-------- THE INPUT --------

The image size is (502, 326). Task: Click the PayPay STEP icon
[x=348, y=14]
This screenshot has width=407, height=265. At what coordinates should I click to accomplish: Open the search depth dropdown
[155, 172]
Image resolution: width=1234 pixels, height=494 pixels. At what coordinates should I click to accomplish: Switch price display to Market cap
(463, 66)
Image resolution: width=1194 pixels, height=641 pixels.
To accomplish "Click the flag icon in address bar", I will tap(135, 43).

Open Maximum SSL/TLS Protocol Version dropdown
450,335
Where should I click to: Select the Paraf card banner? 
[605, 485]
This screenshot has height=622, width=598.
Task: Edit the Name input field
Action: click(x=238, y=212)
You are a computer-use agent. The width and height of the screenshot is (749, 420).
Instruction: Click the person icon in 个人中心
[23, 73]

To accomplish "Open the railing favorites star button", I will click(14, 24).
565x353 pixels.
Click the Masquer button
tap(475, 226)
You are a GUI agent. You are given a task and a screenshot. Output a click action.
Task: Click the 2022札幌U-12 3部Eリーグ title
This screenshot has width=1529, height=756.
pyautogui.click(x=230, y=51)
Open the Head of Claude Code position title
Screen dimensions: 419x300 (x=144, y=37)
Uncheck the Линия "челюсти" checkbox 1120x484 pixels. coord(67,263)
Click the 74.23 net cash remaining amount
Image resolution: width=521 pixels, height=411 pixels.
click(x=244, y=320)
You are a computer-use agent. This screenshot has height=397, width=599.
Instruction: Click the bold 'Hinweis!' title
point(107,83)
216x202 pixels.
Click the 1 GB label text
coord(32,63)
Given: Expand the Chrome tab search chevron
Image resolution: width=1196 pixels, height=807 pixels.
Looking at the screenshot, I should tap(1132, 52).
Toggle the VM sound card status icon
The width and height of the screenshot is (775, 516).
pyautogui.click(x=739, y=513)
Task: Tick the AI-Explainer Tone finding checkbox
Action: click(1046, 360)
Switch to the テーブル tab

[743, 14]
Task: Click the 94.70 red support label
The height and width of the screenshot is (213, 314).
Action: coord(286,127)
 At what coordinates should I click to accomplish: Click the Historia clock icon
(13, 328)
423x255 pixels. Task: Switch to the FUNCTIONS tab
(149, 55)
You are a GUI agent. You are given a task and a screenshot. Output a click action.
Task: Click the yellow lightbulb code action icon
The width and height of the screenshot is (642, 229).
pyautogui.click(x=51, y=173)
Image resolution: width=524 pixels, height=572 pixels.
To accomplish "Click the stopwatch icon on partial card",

--------

* EXERCISE:
Beginning with the line that has "Open Maximum SSL/TLS" and ending with the line that has "Task: Click the 94.70 red support label", set down the lines above exactly and include no others.

* SOLUTION TO THIS PROBLEM:
Open Maximum SSL/TLS Protocol Version dropdown
450,335
Where should I click to: Select the Paraf card banner? 
[605, 485]
This screenshot has height=622, width=598.
Task: Edit the Name input field
Action: click(x=238, y=212)
You are a computer-use agent. The width and height of the screenshot is (749, 420).
Instruction: Click the person icon in 个人中心
[23, 73]

To accomplish "Open the railing favorites star button", I will click(14, 24).
565x353 pixels.
Click the Masquer button
tap(475, 226)
You are a GUI agent. You are given a task and a screenshot. Output a click action.
Task: Click the 2022札幌U-12 3部Eリーグ title
This screenshot has width=1529, height=756.
pyautogui.click(x=230, y=51)
Open the Head of Claude Code position title
Screen dimensions: 419x300 (x=144, y=37)
Uncheck the Линия "челюсти" checkbox 1120x484 pixels. coord(67,263)
Click the 74.23 net cash remaining amount
Image resolution: width=521 pixels, height=411 pixels.
click(x=244, y=320)
You are a computer-use agent. This screenshot has height=397, width=599.
Instruction: Click the bold 'Hinweis!' title
point(107,83)
216x202 pixels.
Click the 1 GB label text
coord(32,63)
Given: Expand the Chrome tab search chevron
Image resolution: width=1196 pixels, height=807 pixels.
Looking at the screenshot, I should tap(1132, 52).
Toggle the VM sound card status icon
The width and height of the screenshot is (775, 516).
pyautogui.click(x=739, y=513)
Task: Tick the AI-Explainer Tone finding checkbox
Action: click(1046, 360)
Switch to the テーブル tab

[743, 14]
Task: Click the 94.70 red support label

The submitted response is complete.